-Who is Dina Faye Gilmore?
I am a victor over a traumatic childhood, domestic violence, and overcoming challenges knowing I was gay while growing up in the South. I am a persistent and strong woman because of my past, ultimately leading me on a discovery of self after retiring from 20 years of massage therapy. I did give up on myself a few times and chose to rebirth. Life is about the journey and not the destination. I love telling hard stories, showcasing the underestimated or underdog perspectives, while being built on a foundation of healing intended to inspire others for empowered change. I am an advocate for equity, equality, and worldwide healing so desperately needed…rooted in my spiritual practice while being fueled by my determination…and coffee.
-What inspired me to become a filmmaker?
Returning to college at 48 years young and discovering buried childhood dreams of being a Director inspired me to become a filmmaker. I had a teacher that became a mentor, believed in me, and invested in my dreams. David-Matthew Barnes was instrumental in inspiring me to have faith in myself and leap forward. He is a true gift to the world! His short play “Baby in the Basement” became my directorial debut and it has accumulated 18 awards in the indie film festivals. I am eternally grateful for David-Matthew’s unwavering belief in me!

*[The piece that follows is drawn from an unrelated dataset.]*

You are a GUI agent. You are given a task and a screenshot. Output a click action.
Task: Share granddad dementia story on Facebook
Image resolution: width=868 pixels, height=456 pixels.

-Do you think the cinema can bring a change to society?
Given the changes we are seeing now, I believe cinema will bring greater change in society. Filmmaking provides access to new ways of being, challenges programmed thinking, and expands our minds for growth. You simply have to be open to watching the screen and embrace a willingness to be the change. Change is inevitable and provides a smoother process when you surrender attachments to expectations associated with control or fear. Art is vital to creative expression with cinema easily being the greatest access point influencing societal change.
–What would you change in the world?
Gosh, where do I begin? I would start with free worldwide mental health assistance since the pandemic changed everything. Therapy and coaching available to everyone created to empower people to thrive, rooted in equity and equal rights. A humanity driven system built with love of the people, NOT race, encourages unique individual purposes, and collectively choosing to dismantle old programming. Women’s rights are only decided by women for women by those living and identifying as a woman. Gun protocols with increased safety measures. Leaders for the people and not an agenda. Better solutions everywhere!
–Where do you see the film industry going in the next 100 years?
Creatives have more control over their content, freedom, self-expression, and expansion while moving about in new ways because visionaries build new worlds. I believe we will see a vast increase in independent filmmakers and studios, calling their own shots, and improved space for creating content. I feel we will see an increase in original content and a rise in female filmmakers as the entertainment industry continues with much-needed shifts. At least that is what I envision.